Move .toarray() to alleviate memory issues

tmaila · May 1, 2015 · 7021408 · 7021408
1 parent f4a2668
commit 7021408
Showing 1 changed file with 6 additions and 5 deletions.
diff --git a/feature_selection/find_signature.py b/feature_selection/find_signature.py
@@ -7,29 +7,30 @@
 
 ### the words (features) and authors (labels), already largely processed
 ### these files should have been created from the previous (Lesson 10) mini-project.
-words_file = "../text_learning/word_data_overfit.pkl" 
-authors_file = "../text_learning/email_authors_overfit.pkl"
+words_file = "../text_learning/your_word_data.pkl" 
+authors_file = "../text_learning/your_email_authors.pkl"
 word_data = pickle.load( open(words_file, "r"))
 authors = pickle.load( open(authors_file, "r") )
 
 
 
 ### test_size is the percentage of events assigned to the test set (remainder go into training)
+### feature matrices changed to dense representations for compatibility with classifier
+### functions in versions 0.15.2 and earlier
 from sklearn import cross_validation
 features_train, features_test, labels_train, labels_test = cross_validation.train_test_split(word_data, authors, test_size=0.1, random_state=42)
 
-
 from sklearn.feature_extraction.text import TfidfVectorizer
 vectorizer = TfidfVectorizer(sublinear_tf=True, max_df=0.5,
                              stop_words='english')

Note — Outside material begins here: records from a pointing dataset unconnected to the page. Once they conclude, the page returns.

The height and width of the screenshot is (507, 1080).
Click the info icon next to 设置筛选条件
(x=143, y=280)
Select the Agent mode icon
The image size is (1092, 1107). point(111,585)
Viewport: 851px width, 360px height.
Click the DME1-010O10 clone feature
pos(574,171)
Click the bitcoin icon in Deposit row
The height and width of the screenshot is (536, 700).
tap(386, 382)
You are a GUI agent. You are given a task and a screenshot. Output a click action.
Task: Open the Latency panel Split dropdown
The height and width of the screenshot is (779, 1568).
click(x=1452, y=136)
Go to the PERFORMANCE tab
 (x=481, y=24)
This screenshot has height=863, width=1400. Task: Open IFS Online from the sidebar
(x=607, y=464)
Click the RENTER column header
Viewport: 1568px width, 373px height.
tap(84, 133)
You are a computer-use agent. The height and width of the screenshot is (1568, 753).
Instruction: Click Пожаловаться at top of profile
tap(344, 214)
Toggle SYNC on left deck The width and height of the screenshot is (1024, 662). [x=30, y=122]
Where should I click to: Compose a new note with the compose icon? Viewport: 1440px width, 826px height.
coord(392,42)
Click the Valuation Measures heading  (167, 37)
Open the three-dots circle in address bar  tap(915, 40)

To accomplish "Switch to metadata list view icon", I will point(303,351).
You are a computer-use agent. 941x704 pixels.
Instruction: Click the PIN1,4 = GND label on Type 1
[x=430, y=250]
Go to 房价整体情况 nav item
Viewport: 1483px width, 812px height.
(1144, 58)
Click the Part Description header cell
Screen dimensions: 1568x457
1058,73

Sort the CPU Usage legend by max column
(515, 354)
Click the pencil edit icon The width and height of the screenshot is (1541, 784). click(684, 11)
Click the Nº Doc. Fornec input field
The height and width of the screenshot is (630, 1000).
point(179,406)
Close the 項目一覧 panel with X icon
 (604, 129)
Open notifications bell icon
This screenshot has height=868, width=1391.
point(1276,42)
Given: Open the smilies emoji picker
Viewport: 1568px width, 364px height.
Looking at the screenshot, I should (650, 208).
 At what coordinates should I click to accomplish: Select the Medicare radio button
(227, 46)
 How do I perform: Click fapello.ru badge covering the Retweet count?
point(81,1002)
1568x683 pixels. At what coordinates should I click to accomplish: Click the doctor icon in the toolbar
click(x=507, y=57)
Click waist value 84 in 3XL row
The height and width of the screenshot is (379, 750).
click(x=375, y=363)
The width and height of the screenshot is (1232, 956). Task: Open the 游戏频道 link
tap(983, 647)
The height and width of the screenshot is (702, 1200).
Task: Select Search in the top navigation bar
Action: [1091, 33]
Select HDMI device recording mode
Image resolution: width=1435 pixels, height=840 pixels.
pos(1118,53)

-features_train = vectorizer.fit_transform(features_train).toarray()
+features_train = vectorizer.fit_transform(features_train)
 features_test  = vectorizer.transform(features_test).toarray()
 
 
 ### a classic way to overfit is to use a small number
 ### of data points and a large number of features
 ### train on only 150 events to put ourselves in this regime
-features_train = features_train[:150]
+features_train = features_train[:150].toarray()
 labels_train   = labels_train[:150]